Travel to Mars — and successful habitation there — will take more than good science, technology and engineering. It will require solutions to challenges in politics, ethics and law.

By Brooke Grindlinger, PhD

At this year’s South by Southwest Festival, I had the pleasure of asking a panel of experts some big questions about travel to Mars. The journey will push limits of the human body and may take us to the edge of ethical behavior – or beyond. Here are my top 10 questions and takeaways from the conversation.

1. The effects of space travel on the human body may not be reversible.

Two hazards astronauts will face during a trip to Mars—and a stay there—are DNA-breaking radiation and the effects of weightlessness and microgravity.

Astronauts have been exposed to the hazards of weightlessness and radiation in space since 1968. Here Owen Garriott retrieves an experiment outside Skylab in 1973.

“Imagine you’re lying off the side of your bed when you’re a kid, and all the blood is rushing to your head. In microgravity, the result of increased pressure that builds up in the head, pressing against the brain and against the eyes, can cause changes in vision—Spaceflight Associated Neuro-Ocular Syndrome,” explained Eliah Overbey, PhD, a NASA space biology postdoctoral fellow and postdoctoral associate in computational biomedicine of physiology and biophysics at Weill Cornell Medicine. “Over 50% of astronauts will experience some sort of vision change when they’re in space. Some of that does reverse when they return to Earth and some of it does not, some of it persists.”

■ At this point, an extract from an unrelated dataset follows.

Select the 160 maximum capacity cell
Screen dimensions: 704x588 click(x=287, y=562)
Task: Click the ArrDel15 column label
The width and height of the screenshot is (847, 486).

From left to right: Brooke Grindlinger, Eliah Overbey, Charity Phillips-Lander, and Erika Nesvold at South by Southwest panel Alienating Mars: Challenges of Space Colonization. Photo: Ana Karotkin, ©NYAS

2. The jury is still out on whether there is—or ever was—life on Mars.

“Right now, it looks like Mars’ surface is probably pretty inhospitable to microbes. So, the evidence that we’re looking for at the surface is really focused more on past life, life in the geologic record. But it’s a completely different story in the subsurface,” reported Charity Phillips-Lander, PhD, a senior research scientist in astrobiology at the Southwest Research Institute who studies the habitability and possible bio-signatures of planetary bodies.

Floor of Gale Crater is seen toward the top of this photo, taken from Curiosity Mars Rover

“We see manganese oxides—what you would call ‘desert varnish’—that show up in some of the rocks in Hale Crater on Mars and also on Earth. Those are typically precipitated by microorganisms. Jezero Crater and Gale Crater show really low carbon isotopic values that might be indicative of methanotrophs—microbes that eat methane for a living. We’ve seen methane in Mars’ atmosphere.” That’s possible evidence, Phillips-Lander said, of evidence of life on Mars in the past. “But we need more evidence, and that’s what Perseverance is rolling around looking for right now,” she added, referring to the robot that is now roaming the planet.

Candidate astronauts selfie

3. Who gets to go? It is not too soon to call for disability inclusion in space exploration.

“Deciding who among the 8 billion of us gets to go up into space, and even go to Mars, is a tough question,” said Erika Nesvold, PhD, a co-founder of the JustSpace Alliance, which advocates for a more ethical, inclusive future in space. “Until now, the people who are able to go to space were the people selected by agencies like NASA, or more recently, people who have been able to afford space tourism flights. If you wanted to go to space, you need to be able to pass the astronaut selection, including a really strict health screening. This means that the people who have gone to space so far have primarily been very healthy, able-bodied people, which leaves out a huge portion of our population who are disabled. Why don’t we have disabled astronauts? What would it look like to redesign our space technology, to make it more accessible to people with disabilities?” Nesvold highlighted projects such as AstroAccess, which has just started launching disabled scientists, veterans, athletes, students, and artists on parabolic flights to experience weightlessness and low gravity conditions. A key goal is to investigate how space vehicles can be modified so that all astronauts and explorers—regardless of disability on Earth—can thrive in space.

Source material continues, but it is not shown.